A, Inc., provided tax return preparation and bookkeeping services for R and other individuals. R, A's president, owns all of its stock and provides administrative and managerial services to A as an employee, in addition to tax return services. A is not a public accounting firm; A's employees do not perform services that require CPA licenses under state law. R has never held a CPA license.

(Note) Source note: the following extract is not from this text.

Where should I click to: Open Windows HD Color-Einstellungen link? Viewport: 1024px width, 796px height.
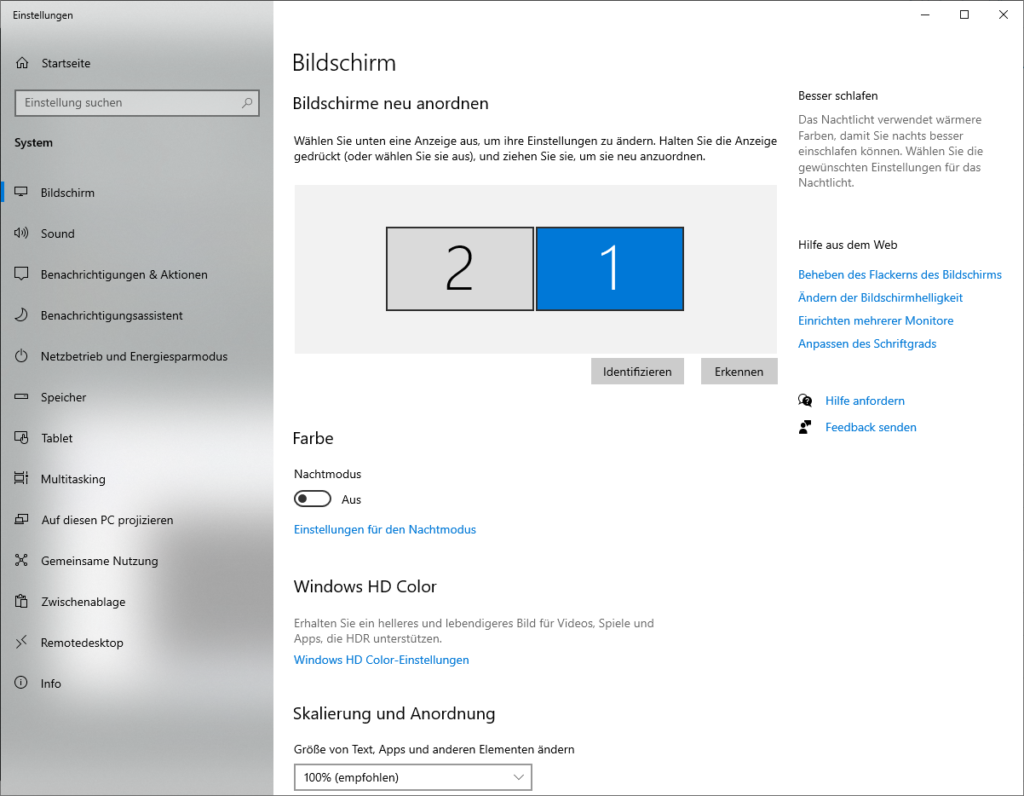click(x=381, y=660)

A calculated its income tax liability using the Sec. 11 (b)(1) graduated corporate income tax rates. However, the Service determined that A is a qualified personal service corporation (PSC) subject to the flat 35% rate in Sec. 11(b)(2), because its return preparation and bookkeeping services constituted accounting services.

Analysis

Qualified PSCs are taxed at a flat 35% income tax rate under Sec. 11(b)(2). A corporation is a qualified PSC if:

  1. Substantially all of its activities involve the performance of services in the fields of "health, law, engineering, architecture, accounting, actuarial science, performing arts, or consulting" (covered services) (Sec. 448(d) (2)(A) and Temp. Regs. Sec. 1.448-1T (e)(4)(i)); and

  2. 95% of the corporation's stock is owned by, among others, individual employees performing covered services for the corporation (or by the estate of a prior employee who performed covered services for the corporation) (ownership test) (Sec. 448(d)(2)(B) and Temp. Kegs. Sec. 1.448-1T(e) (5)(i)).

Administrative and support services incident to covered services are treated as covered services. However, A argues that tax return preparation and bookkeeping services do not constitute accounting services under Sec. 448(d) (2) (A), because (1) it does not perform accounting services under state law, (2) accounting services can be performed only by CPAs and (3) A is not a CPA firm and does not employ CPAs.

In essence, A would treat only those services that require a CPA license as accounting services and would treat other tax return preparation and bookkeeping services as nonaccounting services. However, under Sec. 448(d)(2), services in the "field of accounting" are not limited to public accounting. Accounting is defined as the process of recording transactions in the financial records of a business and periodically extracting, sorting and summarizing the recorded transactions to produce a set of financial records (Black's Law Dictionary (West Group, 8th ed., 2004), p...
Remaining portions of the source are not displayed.